I have a problem. It’s not something that’s easy to admit, but it’s there. I can’t go more than five minutes without scratching that itch that burns inside of me until it’s satisfied. I wake up in the middle of the night and I need some. I’m on a conference call at work and I need a taste. If I had an iPhone, I am sure I would hit rock bottom.
I am a Facebook addict.
There. I said it. As much as it shames me to admit it, I am. From super pokes to friend requests, I crave the next notification I receive in Facebook. Someone wrote on my Wall? I’m like a kid at Christmas scrambling to see who and what. And I can’t even begin to explain the rush when two people become friends on Facebook …….. as I suggested.
It’s intoxicating, reconnecting with long-lost classmates and keeping tabs on my friends who live around the corner. Sure there are other social networks (this blog will be posted on my MySpace account), but none have the right combination of cool and mature like Facebook. If for no other reason, you have to admire the fact Facebook founder Mark Zuckerberg walked away from a $1 Billion offer (yes, with a ‘B’) in order to keep his vision for his creation intact. Now that’s the brass balls kinda’ cool I want to be a part of.
So I diligently keep my browser open all day, periodically refreshing to see if anything new has come in. I will admit the avalanche of application add-ons can get annoying and frustrating. By the same token, I am sure heroin addicts get tired of the track marks, too. Still, the rush makes it all worthwhile. I scope other people’s pages to see what they’ve been up to and with whom they’ve been communicating. It’s a little dirty and creepy, but then again aren’t all addictions?

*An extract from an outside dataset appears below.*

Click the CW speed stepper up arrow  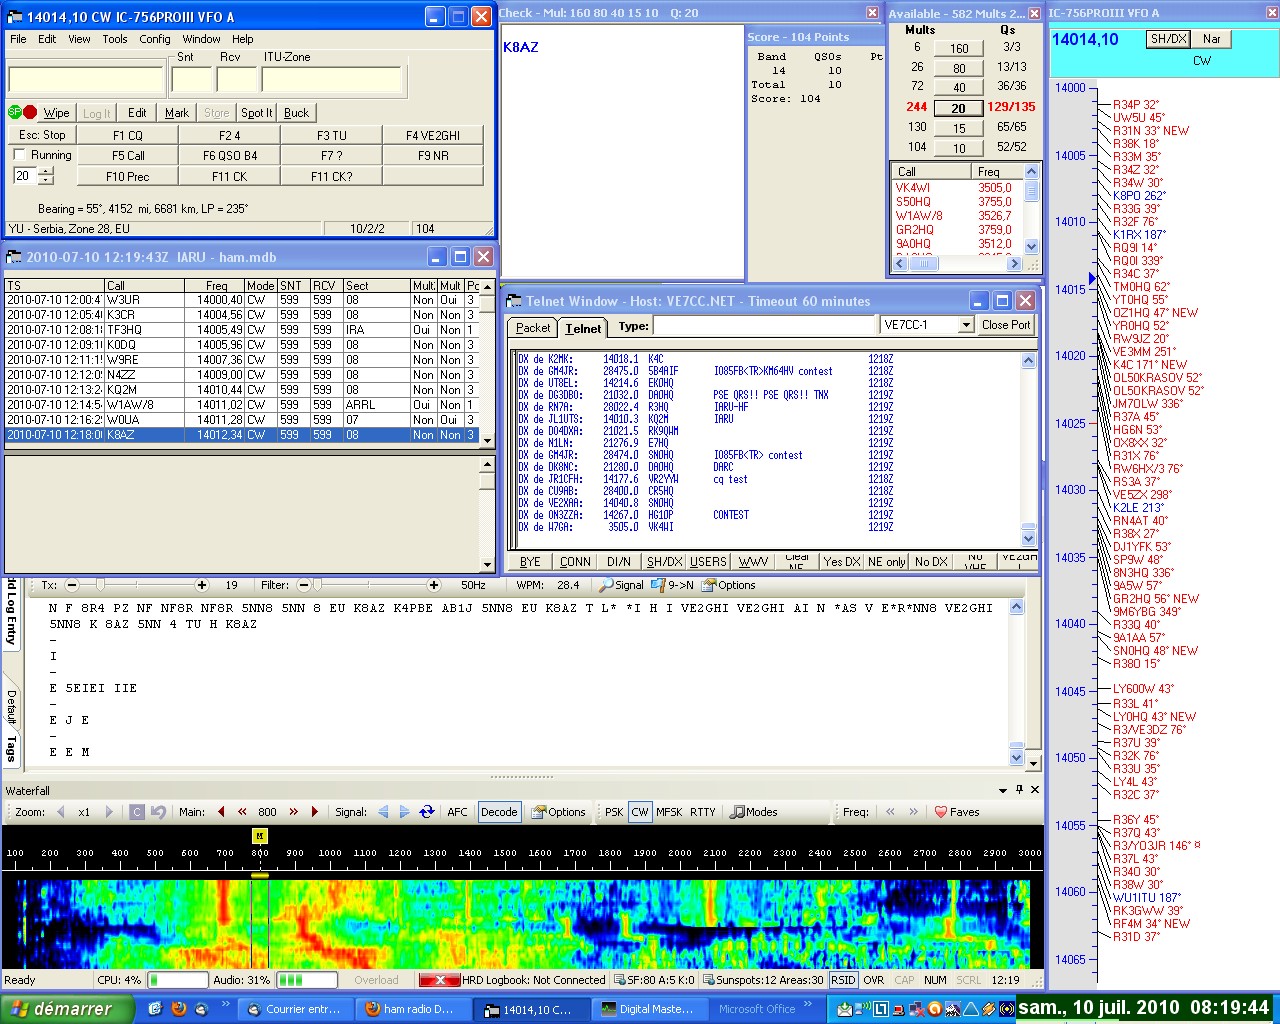click(46, 171)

I look at my Friends list and I feel like I’m building a little empire. “Just hit 200 friends. Next stop, 500!” There’s an eerie appeal to creating a group in FB and watching as other people join it. I send out e-mail invitations to people who would not otherwise take part in a social network and they sign up. Can you hear the ego – and the addiction – being fed?
I’m also rediscovering my past. Thanks for Facebook, my Friends list has exploded with individuals I’ve known since childhood. High school classmates and grade school acquaintances, visiting their FB pages is like taking a trip to the past. Like the virtual magic shroom that it is, Facebook is opening up areas of my mind I had forgotten were there. Trip indeed.
So I wrap up this blogosphere confessional knowing that through admission I have taken my first step in facing my problem, and knowing it’s been more than 10 minutes since I’ve checked my page. Gotta’ go.